Книжно-Газетный Киоск


Александр ЛЫСЕНКО

Бригантины
(роман в письмах)

Письмо первое (1965 год, ГДР)

Ты берешь аккорды поспешные, погружая пальцы в клавиши, ты колдуешь ритмами Гершвина — как прежде, нездешне играешь. А парни курят, сутулясь, сквозь руки твои глядя вдаль, туда, где распилами улиц полыхает город-кристалл. Вы близки мне, как детские горести, но, как детство, уже далеки. Вы читаете, пряча голос, камерные стихи, полные созерцания туманной, как звезды во льду, мерцающей, нематериальной, сложности собственных душ.

А вспомнив письма с чужбины, что я вам с тоски написал, споете про бригантину, про алые паруса, про девушку из Океании (всю жизнь поклонялась кострам), нашедшую смелость для плавания в пироге к большим городам. От хижин до небоскребов раскинулась на парсек дорога длиною в историю, где каждая миля — век. Что ж, можно машину времени выдолбить из коры, если твой компас — стремление увидеть иные миры. Пусть шторки раскроет приемник на зеленом глазке в эфир, как занавес многотонный театра, вместившего мир. Среди молитв и ударников пульсирует, как капилляр, как голос галактики дальней моей бригантины сигнал. Я вам рассказал бы как в скалах, в лоне морских равнин, рассветы делают алым тугой парусиновый клин. Здесь не слыхали о Фрейде и пышным не внемлют речам в тельняшки одетые леди: здесь души шире в плечах. Мы тревог и ужасов ищем, постигая с болью, с трудом простоту человеческих истин через сложность, окольным путем. Ну, так откройте же окна! Пусть рвутся в табачный дым запахи улицы мокрой и шелест троллейбусных шин. Нам нужно в руках без мозолей, почувствовать тягу весла, сменить скоростные моторы на трудные паруса! Ветер, наверно, с Атлантики с кливером спутал портьеры. Парни поют о романтике под розовым светом торшера.

Письмо второе (2008 год, Нью-Йорк)(исполнять в ритме рэпа, пританцовывая)

Предыдущий стишок родился в Восточной Германии, что звалась тогда "ГДР", где три года в советской армии, армии, армии я защищал Эсэсэр. Не было там ни бригантины, ни Фрейда, ни моря, ни скал, а были рутина, политбеседа, да старшины оскал. И леди там не было, ни в тельняшках, ни без, оттого-то и небыли, небыли, небыли я наплел до небес. Погружать пальцы в клавиши ты совсем не могла, да, похоже, и ритмов Гершвина не слыхала тогда. Не была ты красавица и коня не тормознула бы на скаку, но, не успев тебе представиться, мужики теряли башку. Возможно, это какие-то феромоны, в общем Евин реликт, но во всех случаях обертоном был основной инстинкт.
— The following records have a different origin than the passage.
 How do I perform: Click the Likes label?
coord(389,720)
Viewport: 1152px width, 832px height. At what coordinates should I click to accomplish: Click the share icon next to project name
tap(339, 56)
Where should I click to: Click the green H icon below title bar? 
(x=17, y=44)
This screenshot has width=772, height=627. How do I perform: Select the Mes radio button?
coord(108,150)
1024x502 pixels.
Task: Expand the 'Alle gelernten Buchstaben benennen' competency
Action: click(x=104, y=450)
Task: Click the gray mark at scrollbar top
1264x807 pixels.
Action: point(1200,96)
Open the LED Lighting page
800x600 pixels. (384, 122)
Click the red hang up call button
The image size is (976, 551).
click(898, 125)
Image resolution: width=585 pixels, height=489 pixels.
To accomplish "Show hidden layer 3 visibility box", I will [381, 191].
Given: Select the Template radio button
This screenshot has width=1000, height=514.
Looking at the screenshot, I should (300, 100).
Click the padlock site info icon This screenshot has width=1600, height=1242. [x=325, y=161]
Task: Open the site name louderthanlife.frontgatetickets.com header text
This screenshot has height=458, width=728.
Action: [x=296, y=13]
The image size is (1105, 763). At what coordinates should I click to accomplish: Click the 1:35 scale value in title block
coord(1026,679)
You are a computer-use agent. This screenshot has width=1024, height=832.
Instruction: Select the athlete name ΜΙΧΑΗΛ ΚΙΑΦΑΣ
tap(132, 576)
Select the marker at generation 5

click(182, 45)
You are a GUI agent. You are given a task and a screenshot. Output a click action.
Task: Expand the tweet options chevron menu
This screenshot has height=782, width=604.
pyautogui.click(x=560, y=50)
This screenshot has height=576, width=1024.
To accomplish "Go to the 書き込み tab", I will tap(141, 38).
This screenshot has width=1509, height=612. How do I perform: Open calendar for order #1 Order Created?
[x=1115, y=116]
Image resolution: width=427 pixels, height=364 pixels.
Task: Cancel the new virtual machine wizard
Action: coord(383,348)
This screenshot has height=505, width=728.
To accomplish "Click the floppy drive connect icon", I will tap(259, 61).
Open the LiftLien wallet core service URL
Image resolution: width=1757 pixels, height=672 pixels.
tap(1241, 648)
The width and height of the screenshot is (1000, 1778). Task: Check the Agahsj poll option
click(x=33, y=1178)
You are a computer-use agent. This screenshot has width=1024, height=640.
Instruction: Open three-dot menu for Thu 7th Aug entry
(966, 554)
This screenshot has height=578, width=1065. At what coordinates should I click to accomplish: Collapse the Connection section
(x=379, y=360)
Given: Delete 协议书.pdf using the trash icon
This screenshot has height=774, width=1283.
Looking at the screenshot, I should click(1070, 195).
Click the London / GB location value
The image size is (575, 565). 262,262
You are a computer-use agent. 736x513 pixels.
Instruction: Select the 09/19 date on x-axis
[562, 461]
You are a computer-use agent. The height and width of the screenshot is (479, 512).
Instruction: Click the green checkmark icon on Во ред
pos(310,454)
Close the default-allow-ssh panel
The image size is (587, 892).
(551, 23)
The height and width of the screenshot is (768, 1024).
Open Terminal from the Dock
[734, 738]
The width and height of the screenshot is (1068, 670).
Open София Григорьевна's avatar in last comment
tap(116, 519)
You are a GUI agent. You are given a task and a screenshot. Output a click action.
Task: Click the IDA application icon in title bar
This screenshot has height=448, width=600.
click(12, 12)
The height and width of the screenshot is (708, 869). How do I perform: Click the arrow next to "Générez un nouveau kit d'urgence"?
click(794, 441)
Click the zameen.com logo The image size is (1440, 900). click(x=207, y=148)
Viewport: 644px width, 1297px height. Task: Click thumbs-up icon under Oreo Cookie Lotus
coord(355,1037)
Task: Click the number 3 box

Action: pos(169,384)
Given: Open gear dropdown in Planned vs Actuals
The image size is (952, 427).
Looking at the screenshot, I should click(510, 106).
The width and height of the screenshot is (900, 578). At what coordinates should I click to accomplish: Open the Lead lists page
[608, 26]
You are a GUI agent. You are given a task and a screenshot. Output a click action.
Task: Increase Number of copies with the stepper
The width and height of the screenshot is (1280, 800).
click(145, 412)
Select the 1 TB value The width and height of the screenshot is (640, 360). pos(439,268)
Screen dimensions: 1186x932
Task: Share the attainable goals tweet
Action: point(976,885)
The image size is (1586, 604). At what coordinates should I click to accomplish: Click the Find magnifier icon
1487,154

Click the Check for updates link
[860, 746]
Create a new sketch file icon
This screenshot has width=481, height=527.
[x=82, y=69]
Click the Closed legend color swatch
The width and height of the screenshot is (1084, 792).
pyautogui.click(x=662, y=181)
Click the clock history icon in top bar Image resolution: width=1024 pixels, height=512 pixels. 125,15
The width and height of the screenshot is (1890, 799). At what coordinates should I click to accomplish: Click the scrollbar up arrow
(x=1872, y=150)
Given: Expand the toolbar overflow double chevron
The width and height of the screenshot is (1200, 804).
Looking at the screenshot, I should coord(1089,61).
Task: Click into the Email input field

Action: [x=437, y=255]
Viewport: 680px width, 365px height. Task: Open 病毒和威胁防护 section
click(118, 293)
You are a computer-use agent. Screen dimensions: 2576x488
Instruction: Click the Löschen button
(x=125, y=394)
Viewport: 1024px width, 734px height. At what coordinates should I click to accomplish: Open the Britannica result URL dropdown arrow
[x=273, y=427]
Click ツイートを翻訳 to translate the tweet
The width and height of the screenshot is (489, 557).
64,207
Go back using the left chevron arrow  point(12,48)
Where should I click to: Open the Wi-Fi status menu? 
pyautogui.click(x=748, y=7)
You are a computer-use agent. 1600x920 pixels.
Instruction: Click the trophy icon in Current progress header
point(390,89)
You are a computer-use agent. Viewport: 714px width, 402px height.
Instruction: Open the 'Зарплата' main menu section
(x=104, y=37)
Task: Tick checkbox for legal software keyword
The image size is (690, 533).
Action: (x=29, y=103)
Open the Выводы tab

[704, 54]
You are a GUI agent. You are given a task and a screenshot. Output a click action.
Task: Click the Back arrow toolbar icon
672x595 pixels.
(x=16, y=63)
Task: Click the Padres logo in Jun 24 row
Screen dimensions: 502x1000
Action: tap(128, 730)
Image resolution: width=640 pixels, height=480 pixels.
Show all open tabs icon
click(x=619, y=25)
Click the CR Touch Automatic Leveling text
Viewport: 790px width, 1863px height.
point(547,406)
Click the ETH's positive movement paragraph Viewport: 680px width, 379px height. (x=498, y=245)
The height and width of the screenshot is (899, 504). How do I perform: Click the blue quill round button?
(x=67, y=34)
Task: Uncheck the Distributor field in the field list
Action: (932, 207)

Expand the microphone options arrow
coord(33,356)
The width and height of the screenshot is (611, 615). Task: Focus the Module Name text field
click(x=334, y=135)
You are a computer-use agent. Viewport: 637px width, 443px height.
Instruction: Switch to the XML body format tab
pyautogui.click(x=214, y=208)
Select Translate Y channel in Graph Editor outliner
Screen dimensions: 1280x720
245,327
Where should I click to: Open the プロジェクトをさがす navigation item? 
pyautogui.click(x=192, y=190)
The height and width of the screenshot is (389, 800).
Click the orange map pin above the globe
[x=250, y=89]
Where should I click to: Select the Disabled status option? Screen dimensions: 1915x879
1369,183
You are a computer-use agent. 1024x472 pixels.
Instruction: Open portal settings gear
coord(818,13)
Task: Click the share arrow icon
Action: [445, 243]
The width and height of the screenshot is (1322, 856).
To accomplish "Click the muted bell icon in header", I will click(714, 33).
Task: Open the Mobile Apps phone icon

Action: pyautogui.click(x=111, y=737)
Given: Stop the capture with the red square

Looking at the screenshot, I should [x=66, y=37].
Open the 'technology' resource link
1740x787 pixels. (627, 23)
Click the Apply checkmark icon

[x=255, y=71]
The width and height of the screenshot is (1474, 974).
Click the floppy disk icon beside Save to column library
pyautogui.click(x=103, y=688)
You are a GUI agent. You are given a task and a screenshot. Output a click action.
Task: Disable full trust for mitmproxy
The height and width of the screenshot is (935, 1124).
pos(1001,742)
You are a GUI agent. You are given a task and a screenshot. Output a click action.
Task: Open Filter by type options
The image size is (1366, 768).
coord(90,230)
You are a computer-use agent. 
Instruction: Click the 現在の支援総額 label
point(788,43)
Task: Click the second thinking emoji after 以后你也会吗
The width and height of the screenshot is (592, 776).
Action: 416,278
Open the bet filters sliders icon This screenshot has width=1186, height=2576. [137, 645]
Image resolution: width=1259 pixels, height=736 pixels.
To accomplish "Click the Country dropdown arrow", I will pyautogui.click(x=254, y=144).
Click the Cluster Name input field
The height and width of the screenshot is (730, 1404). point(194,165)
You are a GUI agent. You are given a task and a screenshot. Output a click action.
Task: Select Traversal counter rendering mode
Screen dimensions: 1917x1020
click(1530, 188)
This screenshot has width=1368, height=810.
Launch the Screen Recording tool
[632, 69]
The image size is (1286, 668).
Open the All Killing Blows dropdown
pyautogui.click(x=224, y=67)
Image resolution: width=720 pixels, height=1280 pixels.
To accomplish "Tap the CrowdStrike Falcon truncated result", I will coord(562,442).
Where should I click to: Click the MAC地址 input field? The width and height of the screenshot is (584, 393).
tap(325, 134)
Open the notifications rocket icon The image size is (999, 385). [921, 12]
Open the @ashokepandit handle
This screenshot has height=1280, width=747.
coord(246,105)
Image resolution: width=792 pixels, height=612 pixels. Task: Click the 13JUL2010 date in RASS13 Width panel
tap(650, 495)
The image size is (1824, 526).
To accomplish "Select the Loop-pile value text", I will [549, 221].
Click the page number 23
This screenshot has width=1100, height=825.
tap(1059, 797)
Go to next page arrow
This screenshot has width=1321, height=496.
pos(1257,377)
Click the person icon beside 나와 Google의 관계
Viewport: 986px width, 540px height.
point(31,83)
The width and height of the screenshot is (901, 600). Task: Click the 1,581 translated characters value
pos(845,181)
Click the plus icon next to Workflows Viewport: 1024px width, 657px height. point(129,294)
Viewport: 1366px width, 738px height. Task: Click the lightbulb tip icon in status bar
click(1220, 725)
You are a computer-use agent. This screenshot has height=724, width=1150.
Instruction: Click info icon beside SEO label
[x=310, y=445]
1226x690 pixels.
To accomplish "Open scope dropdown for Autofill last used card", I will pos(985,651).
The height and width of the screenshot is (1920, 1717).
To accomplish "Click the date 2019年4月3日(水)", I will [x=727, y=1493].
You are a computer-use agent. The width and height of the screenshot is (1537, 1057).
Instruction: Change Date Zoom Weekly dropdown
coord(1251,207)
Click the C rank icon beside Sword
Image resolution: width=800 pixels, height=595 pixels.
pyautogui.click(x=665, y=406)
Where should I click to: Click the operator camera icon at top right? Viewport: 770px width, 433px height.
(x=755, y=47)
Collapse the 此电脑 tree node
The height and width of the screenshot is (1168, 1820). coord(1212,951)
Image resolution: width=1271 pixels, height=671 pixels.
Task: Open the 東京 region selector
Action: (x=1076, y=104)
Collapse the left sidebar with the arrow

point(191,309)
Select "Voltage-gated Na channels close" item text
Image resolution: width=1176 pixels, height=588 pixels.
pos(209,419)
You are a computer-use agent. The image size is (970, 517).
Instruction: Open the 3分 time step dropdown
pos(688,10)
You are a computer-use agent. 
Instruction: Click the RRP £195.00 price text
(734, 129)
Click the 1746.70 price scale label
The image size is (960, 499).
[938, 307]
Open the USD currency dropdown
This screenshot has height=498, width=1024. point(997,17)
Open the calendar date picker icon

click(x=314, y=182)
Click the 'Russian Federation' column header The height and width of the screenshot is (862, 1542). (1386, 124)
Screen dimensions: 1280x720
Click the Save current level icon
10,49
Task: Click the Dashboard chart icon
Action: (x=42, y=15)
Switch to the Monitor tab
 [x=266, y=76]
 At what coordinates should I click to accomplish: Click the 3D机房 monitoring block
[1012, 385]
Ты была пленительной женщиной аж с пятнадцати лет, и приправой к облику грешному был твой интеллект. Я втюрился в тебя еще в школе за осмысленный взгляд на общерозовом фоне комсомолок — советских девчат. Свидетельства твоей преждевременной зрелости вызывали крови приток, и шелестом крыльев Эроса, Эроса был шорох твоих чулок. Ты рассказала мне, как теряла невинность — я от ревности чуть с ума не сошел, хотя истории этой эпическая картинность выдавала, что это прикол. Это были не просто чувства, а типа тектонический сдвиг (мысли, что дурить парней — это тоже искусство, я тогда еще не постиг). Ты писала мне письма нежной пастелью, а я про бригантины сочинял в ответ; вероятно, ты с улыбкой читала кому-то в постели мой романтический бред. А потом тебя, видно, жизнь достала, может, фишка не так легла, и ты так афишно мне написала: "Давай будем вместе всегда". Все три года службы кондовой, на позиции огневой, я, как поется в песнях попсовых, "жил одною, одною тобой". И до сих пор не пойму, как это случилось — ведь сбылось все, о чем так мечтал, только я, с чего бы, скажите на милость, почему-то в ответ промолчал. Вот так склалась история с бригантиной, так вот в натуральном выражении она и произошла. Ты работаешь в Москве профессором по турбинам, я — матросом на понтовой яхте в США.